抗癫痫药物:早期研究报道多种抗癫痫药物联合应用是癫痫猝死发生的危险因素,拉莫三嗪及卡马西平可增加癫痫猝死风险。

而Hesdorffer 等的研究显示,在原始分析中,多种抗癫痫药物联合应用增加癫痫猝死发生风险,但如果除外全面性强直阵挛发作频率等多种混杂因素的影响,单独分析抗癫痫药物应用时,发现联合用药并没有明显增加癫痫猝死风险。

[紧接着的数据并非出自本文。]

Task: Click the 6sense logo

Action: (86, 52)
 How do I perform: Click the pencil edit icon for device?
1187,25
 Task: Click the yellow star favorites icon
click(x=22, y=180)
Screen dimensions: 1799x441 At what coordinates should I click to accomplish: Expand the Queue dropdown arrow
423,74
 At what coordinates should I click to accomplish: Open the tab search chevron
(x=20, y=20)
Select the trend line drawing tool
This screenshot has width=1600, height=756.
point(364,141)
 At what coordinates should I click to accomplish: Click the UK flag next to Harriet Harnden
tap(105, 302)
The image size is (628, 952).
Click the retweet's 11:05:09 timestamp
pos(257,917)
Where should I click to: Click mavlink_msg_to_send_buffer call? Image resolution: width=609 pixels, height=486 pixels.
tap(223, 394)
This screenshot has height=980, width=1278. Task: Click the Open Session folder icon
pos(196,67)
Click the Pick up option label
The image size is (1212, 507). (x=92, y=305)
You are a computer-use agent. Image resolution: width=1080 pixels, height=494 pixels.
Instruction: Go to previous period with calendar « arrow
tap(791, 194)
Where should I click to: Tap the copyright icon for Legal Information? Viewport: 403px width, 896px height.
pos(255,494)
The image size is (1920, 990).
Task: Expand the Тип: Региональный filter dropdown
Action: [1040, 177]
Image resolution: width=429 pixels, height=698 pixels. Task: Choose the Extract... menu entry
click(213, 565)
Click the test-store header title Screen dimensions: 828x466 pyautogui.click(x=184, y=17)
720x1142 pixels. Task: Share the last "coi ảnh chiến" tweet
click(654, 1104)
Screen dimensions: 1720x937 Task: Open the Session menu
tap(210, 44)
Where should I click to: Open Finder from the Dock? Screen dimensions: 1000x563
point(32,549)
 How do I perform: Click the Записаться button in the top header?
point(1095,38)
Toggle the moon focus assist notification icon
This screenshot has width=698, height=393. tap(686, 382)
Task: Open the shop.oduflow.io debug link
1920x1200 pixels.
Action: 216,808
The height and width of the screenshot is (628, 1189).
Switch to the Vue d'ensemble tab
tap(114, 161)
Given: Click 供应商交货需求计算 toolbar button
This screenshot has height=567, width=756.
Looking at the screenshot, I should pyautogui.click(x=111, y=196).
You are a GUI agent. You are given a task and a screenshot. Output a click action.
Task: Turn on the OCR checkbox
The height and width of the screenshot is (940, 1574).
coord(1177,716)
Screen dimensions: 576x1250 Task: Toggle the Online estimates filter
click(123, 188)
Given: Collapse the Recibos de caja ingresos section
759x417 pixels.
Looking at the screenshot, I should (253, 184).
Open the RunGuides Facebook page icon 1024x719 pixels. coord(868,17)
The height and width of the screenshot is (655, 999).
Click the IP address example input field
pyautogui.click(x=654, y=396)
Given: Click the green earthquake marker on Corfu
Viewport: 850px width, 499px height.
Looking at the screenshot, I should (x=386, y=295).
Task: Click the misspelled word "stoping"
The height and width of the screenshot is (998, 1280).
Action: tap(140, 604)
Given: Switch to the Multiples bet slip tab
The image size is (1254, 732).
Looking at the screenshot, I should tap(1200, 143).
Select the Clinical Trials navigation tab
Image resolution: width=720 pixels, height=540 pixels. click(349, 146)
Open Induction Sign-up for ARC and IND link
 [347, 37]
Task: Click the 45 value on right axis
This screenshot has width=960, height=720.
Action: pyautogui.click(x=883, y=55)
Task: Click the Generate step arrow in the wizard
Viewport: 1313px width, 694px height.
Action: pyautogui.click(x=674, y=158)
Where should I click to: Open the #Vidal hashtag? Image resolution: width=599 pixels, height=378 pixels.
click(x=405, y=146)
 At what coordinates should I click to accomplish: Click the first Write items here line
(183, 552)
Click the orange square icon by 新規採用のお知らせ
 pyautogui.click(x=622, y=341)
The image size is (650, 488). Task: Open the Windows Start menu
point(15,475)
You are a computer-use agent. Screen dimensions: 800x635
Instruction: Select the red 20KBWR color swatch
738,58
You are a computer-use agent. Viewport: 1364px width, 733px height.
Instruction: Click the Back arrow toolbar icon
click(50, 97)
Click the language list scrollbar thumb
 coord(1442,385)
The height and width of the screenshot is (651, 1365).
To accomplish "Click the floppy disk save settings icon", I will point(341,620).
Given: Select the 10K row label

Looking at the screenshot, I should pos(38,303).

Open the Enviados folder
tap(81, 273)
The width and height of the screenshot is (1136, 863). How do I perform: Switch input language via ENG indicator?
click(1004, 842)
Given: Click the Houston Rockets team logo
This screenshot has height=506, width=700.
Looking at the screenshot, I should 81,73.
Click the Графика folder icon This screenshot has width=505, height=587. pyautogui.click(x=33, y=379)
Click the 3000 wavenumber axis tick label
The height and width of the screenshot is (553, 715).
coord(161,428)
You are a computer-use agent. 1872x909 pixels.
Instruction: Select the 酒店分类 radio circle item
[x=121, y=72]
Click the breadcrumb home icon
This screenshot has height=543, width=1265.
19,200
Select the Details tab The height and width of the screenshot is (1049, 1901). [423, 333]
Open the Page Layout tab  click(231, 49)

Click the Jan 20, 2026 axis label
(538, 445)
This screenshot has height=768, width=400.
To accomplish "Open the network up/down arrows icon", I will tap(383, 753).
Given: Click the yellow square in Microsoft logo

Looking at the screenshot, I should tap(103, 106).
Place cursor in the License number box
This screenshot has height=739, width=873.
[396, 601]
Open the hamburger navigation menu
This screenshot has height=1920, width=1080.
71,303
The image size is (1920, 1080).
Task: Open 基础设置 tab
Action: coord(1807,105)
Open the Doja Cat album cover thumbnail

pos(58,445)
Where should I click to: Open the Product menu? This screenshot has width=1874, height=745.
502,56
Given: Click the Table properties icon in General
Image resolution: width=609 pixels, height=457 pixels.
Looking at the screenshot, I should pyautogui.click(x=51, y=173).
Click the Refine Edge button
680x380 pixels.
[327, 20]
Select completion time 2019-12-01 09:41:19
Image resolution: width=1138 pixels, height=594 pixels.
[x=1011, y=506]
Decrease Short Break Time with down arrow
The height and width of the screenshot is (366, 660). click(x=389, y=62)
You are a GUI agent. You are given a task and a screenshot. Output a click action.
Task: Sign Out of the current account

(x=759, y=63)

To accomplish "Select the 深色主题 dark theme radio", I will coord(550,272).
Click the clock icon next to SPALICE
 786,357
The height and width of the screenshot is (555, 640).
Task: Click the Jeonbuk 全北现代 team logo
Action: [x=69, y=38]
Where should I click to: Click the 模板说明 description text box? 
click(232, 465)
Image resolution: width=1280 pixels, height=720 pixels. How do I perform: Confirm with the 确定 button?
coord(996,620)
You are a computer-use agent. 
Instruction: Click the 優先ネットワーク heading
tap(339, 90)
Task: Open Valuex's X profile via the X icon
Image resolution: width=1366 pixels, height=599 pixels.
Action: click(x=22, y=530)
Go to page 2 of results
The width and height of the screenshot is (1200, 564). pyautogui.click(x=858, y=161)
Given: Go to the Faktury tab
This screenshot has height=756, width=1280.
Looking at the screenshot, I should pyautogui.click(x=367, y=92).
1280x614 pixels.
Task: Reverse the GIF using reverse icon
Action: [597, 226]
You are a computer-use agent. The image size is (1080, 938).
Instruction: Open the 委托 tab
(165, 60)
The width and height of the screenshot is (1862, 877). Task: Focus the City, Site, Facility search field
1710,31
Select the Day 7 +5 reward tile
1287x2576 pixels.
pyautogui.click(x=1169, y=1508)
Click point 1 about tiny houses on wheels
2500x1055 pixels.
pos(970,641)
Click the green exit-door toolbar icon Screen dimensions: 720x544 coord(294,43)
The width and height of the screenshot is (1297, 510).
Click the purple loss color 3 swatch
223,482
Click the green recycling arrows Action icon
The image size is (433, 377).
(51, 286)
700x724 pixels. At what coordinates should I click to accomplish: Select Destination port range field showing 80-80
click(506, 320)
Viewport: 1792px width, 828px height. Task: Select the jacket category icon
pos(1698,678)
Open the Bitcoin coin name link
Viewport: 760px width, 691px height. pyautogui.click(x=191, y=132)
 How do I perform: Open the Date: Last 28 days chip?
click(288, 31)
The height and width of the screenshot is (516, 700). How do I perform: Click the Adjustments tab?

而全面强直阵挛发作频率在原始分析及校正后分析中均是癫痫猝死的高危因素;另外该研究显示拉莫三嗪和卡马西平应用与癫痫猝死发生差异无统计学意义,即二者不增加癫痫猝死发生风险。

Ryvlin 等在难治性癫痫患者多药联合及安慰剂对照的随机试验中发现,添加有效抗癫痫药物组癫痫猝死发生风险(0.09%) 要比添加安慰剂组风险(0.69%) 低,说明有效抗癫痫药物可减少发作频率,降低癫痫猝死发生风险。

这些研究表明,抗癫痫药物种类及数量与癫痫猝死发生没有直接关联,只能说明癫痫控制程度,而频繁强直阵挛发作才是癫痫猝死最重要的危险因素,对于难治性癫痫患者,应积极联合用药控制其发作,避免癫痫猝死发生。